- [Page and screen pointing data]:
————————

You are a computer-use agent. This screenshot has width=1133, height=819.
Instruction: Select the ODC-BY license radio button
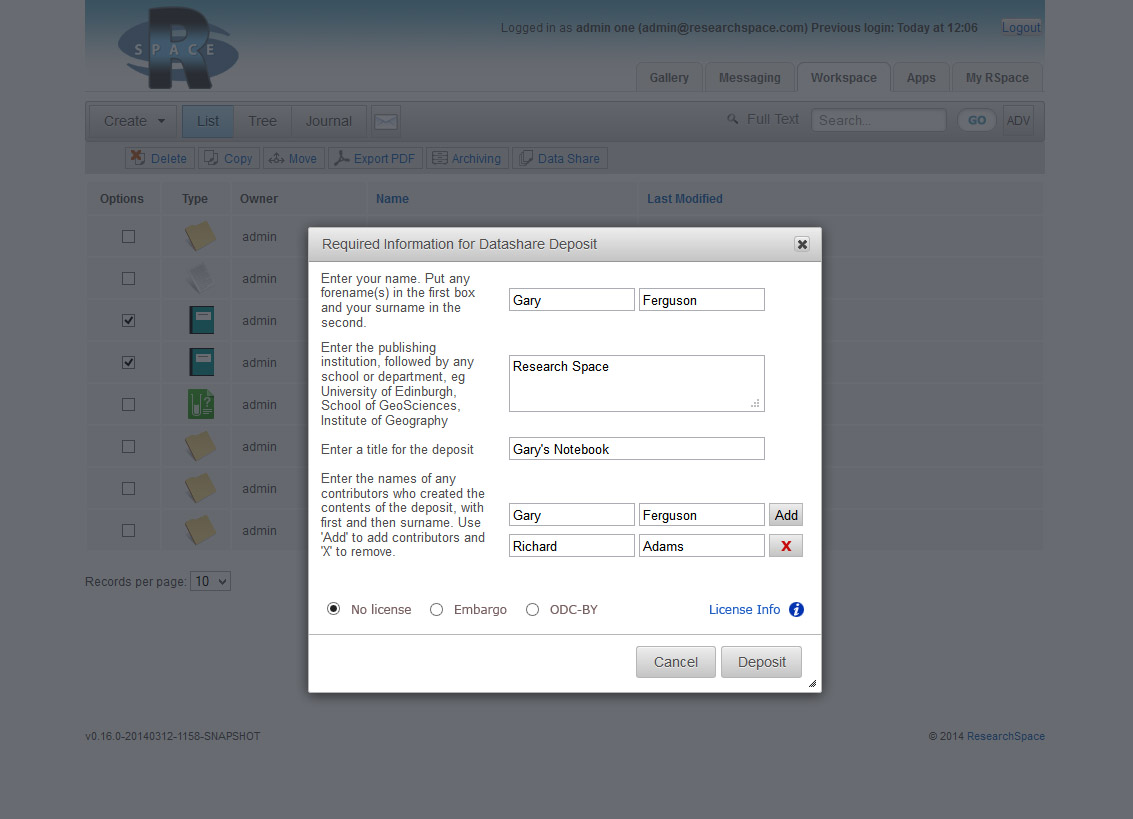pyautogui.click(x=532, y=609)
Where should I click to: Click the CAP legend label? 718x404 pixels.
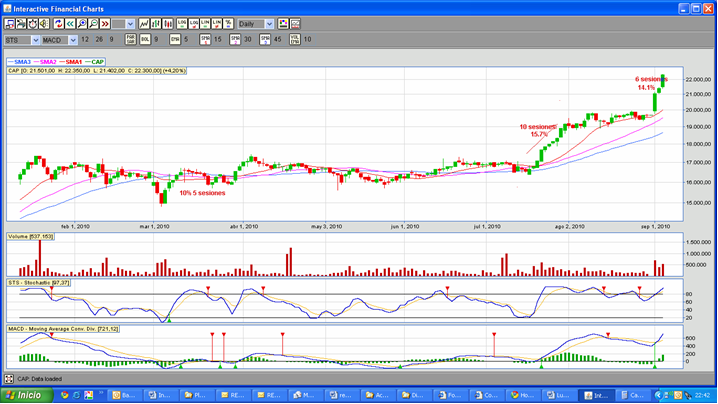(x=98, y=61)
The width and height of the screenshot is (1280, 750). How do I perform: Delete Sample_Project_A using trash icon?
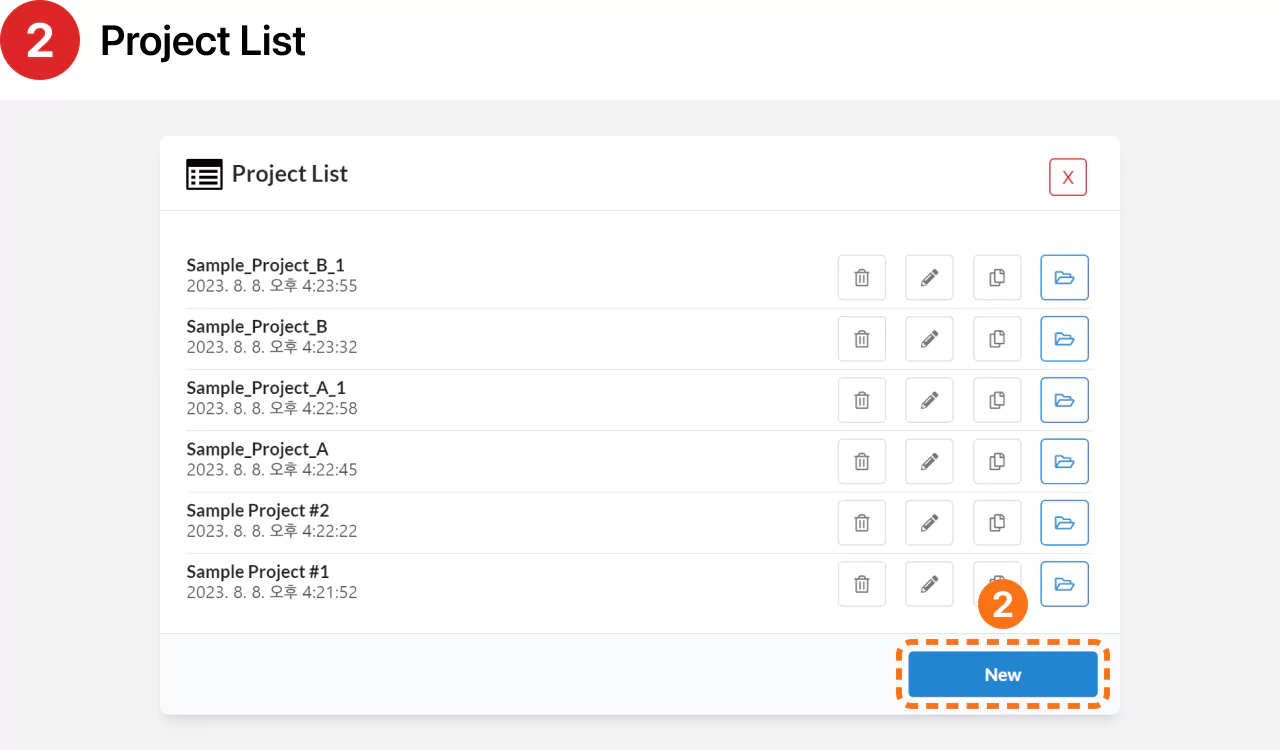click(x=861, y=461)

————————

- [Work required]: Reproduce the material starting at the line containing "The width and" and ending at the end of the material, changing "trash icon" to "bin icon" and leaving everything else unchanged. Omit the pictures.

- [Solution for this task]:
The width and height of the screenshot is (1280, 750). How do I perform: Delete Sample_Project_A using bin icon?
click(x=861, y=461)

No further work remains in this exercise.